Chancellor Rachel Reeves has faced significant criticism from business leaders following her recent budget announcement, which many argue contained disappointingly few measures to stimulate economic growth. The criticism comes alongside particularly gloomy forecasts from the Office for Budget Responsibility that paint a challenging picture for the UK economy.

Business Reaction: A Resigned Shrug

The day-after reaction from the non-banking business world could be summarised as a collective shrug of resignation. Many executives expressed amazement that the chancellor offered so few pro-growth initiatives, particularly given the OBR's two key depressing forecasts. The OBR now expects the average growth rate from 2026 to 2029 to be just 1.5%, down from the 1.8% predicted in March. Meanwhile, real-terms annual growth in disposable incomes is projected to be minimal.
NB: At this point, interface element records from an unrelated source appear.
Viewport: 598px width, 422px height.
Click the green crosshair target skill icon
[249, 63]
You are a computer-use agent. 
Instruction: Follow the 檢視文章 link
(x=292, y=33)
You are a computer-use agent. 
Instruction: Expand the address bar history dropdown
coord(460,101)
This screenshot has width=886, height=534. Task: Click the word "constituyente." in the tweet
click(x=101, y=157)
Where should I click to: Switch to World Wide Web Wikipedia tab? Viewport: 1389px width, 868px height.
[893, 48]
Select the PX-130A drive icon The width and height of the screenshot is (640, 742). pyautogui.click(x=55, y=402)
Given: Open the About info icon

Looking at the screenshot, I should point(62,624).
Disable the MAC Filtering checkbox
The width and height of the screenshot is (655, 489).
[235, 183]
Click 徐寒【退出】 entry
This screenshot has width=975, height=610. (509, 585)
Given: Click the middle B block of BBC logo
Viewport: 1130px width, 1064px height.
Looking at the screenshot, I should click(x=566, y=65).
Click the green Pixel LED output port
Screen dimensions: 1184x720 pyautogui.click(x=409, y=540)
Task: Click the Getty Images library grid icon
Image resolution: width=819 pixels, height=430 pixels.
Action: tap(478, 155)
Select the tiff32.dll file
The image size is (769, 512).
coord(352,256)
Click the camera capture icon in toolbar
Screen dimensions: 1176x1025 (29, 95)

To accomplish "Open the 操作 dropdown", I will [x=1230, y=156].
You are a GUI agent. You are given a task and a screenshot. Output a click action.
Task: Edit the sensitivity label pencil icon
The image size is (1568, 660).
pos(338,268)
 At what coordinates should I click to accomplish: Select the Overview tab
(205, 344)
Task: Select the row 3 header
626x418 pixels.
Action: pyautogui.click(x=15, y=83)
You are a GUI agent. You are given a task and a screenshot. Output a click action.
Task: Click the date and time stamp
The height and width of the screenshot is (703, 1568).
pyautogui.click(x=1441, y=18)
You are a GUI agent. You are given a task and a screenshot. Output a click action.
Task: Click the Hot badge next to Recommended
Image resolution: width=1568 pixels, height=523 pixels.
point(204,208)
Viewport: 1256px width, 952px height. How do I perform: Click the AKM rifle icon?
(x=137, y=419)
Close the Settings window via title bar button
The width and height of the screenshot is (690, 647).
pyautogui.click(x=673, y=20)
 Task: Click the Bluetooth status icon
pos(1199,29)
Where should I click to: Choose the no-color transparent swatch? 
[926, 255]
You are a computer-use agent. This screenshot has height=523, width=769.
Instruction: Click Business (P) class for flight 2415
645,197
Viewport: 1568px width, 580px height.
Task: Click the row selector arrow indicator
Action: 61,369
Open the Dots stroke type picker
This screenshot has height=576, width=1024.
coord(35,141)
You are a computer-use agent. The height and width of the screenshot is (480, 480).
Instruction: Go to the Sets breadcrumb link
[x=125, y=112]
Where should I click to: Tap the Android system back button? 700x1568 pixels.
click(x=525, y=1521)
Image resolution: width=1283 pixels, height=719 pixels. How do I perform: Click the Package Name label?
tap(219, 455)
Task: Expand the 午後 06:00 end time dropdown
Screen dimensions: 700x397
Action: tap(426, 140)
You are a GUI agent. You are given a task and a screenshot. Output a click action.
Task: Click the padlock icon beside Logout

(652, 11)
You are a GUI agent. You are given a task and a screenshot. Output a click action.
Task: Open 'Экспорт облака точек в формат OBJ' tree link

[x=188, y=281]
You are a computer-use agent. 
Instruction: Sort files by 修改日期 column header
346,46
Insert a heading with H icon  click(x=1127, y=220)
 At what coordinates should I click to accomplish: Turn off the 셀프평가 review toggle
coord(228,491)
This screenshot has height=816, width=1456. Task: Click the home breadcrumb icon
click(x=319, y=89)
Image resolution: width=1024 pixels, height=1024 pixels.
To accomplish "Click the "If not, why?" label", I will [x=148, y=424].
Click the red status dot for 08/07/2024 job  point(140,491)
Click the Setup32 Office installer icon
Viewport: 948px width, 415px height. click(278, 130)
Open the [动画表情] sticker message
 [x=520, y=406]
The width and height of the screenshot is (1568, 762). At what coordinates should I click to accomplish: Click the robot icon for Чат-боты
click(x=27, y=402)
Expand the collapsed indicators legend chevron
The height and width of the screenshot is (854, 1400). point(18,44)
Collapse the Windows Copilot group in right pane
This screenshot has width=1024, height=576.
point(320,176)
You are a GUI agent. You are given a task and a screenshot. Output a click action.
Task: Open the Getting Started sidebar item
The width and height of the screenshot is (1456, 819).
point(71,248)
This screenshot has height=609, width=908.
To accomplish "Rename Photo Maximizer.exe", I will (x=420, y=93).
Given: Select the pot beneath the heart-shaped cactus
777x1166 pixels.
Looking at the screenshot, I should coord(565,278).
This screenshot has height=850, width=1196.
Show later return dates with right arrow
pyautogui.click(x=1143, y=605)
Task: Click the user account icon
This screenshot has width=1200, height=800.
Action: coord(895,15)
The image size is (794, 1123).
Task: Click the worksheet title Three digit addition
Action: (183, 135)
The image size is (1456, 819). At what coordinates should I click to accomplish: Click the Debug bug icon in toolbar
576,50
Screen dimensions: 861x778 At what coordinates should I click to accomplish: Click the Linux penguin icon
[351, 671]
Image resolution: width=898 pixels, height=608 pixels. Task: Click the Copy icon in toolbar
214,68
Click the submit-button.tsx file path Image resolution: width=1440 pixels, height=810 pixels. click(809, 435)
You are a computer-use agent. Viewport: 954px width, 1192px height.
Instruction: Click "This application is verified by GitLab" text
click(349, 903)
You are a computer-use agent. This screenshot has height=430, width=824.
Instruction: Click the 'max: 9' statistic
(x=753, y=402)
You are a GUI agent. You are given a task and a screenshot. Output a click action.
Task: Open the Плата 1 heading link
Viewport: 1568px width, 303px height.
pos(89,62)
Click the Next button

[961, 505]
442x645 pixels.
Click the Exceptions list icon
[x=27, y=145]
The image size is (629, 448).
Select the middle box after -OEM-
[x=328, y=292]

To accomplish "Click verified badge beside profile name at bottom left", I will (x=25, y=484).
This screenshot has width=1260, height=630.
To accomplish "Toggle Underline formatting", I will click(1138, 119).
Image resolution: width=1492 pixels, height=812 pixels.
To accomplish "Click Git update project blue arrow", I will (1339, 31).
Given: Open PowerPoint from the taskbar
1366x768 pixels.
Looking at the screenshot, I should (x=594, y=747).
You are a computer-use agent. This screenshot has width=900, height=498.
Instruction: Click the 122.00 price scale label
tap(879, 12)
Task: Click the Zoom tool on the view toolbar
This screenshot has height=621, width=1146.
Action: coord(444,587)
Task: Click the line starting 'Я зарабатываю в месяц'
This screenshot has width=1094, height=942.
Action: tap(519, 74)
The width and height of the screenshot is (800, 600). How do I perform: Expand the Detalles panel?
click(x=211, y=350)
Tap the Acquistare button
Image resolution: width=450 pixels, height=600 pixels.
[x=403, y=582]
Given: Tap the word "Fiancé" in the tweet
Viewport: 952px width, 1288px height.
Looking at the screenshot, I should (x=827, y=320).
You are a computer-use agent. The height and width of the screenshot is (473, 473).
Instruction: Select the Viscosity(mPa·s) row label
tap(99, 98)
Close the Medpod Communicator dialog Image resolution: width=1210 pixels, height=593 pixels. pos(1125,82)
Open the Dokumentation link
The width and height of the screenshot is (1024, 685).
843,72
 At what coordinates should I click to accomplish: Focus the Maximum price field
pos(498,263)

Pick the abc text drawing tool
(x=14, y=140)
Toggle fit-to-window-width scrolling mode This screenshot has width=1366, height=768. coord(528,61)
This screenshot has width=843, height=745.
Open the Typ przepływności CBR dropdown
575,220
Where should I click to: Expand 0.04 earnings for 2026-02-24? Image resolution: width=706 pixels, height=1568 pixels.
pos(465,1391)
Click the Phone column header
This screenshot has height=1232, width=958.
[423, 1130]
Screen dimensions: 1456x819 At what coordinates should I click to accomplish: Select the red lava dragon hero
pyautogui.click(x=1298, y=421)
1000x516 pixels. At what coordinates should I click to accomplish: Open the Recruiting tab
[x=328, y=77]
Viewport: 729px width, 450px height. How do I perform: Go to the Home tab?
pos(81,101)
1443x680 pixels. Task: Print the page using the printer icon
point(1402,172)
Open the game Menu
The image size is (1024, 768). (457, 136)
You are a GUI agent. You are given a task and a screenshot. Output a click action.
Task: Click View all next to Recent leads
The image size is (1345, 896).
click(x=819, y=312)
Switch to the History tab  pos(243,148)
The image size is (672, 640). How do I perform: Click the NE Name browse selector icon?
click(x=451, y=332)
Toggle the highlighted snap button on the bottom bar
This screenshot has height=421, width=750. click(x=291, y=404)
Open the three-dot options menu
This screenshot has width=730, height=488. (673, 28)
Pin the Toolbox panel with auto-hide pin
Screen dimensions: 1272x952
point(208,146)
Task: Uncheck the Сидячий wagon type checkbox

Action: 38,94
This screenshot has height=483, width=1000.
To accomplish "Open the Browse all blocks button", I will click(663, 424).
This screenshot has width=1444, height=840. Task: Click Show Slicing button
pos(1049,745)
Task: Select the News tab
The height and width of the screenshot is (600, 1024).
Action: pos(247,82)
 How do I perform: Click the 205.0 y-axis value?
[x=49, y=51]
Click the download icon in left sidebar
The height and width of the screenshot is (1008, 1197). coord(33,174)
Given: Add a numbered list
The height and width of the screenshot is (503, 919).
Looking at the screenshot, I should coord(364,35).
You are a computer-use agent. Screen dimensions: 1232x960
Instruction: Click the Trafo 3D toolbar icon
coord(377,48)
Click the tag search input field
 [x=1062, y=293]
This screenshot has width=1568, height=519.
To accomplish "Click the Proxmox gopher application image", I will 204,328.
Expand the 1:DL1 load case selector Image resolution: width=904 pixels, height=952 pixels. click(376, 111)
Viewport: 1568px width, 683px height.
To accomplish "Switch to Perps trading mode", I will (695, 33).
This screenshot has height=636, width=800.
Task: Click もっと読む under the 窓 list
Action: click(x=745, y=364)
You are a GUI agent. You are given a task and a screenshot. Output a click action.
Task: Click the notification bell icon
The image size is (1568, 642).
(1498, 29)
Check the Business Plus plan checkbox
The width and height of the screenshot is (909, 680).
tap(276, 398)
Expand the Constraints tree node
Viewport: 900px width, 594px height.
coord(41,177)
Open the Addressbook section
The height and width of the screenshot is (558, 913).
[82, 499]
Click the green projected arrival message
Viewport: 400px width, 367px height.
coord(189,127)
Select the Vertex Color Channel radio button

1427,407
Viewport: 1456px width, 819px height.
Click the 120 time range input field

One FTSE 100 chair captured the mood succinctly: "There were no positive themes to hold on to or to build on. There was nothing structural to move us forward. The sense of distrust is very high." This distrust has been amplified by weeks of conflicting briefings and speculation in the run-up to the budget, where income tax hikes were reportedly off the table, then on, then off again.

Missing Tax Reform and Growth Strategy

While the banking sector offered some applause – reportedly after strong Treasury encouragement following being spared higher levies – the broader business community found little to celebrate. The most notable piece of tax reform was the introduction of per-mile charging for electric vehicles from 2028, a measure that could no longer be delayed. However, the flashier 'council tax surcharge' for homes valued over £2 million, expected to raise a modest £400 million annually, falls far short of the fundamental overhaul needed for the UK's dysfunctional property taxes.

Significantly, there appears to be zero appetite in government to tackle stamp duty on housing transactions, which many economists consider the most growth-inhibiting tax of all. Meanwhile, the target of building 1.5 million homes during this parliament appears likely to be missed by a considerable margin, with little clarity on how the situation might improve.

Industrial Strategy Delays and Lost Opportunities

The government's industrial strategy also faces criticism for its lack of urgency. Ministers are frustrating major manufacturers by taking an excessively long time to extend the "British industrial competitiveness scheme" – which provides savings on electricity bills – to 7,000 energy-intensive companies. This scheme, intended as the centrepiece of industrial strategy, won't be fully implemented until spring 2027.

Furthermore, stamp duty on shares remains in place, despite its negative impact on London's attractiveness as a financial centre. The chancellor's attempt to encourage ISA savers towards the stock market appears contradictory while this duty persists. The three-year holiday for companies listing in London was widely seen as merely a token gesture.

Helen Miller, director of the Institute for Fiscal Studies, summarised the sentiment: "The chancellor, like her predecessors, continues to shy away from meaningful tax reform that could move the dial. This felt mostly like the budget of a government trying to scrape through."

While businesses acknowledge the chancellor's fiscal challenges and political constraints, the overwhelming call has been for more incentives to invest, hire, and boost the UK's international competitiveness. For a government that maintains growth is its "number one mission," many feel this budget failed to deliver the measures needed to stir the animal spirits required for economic revival.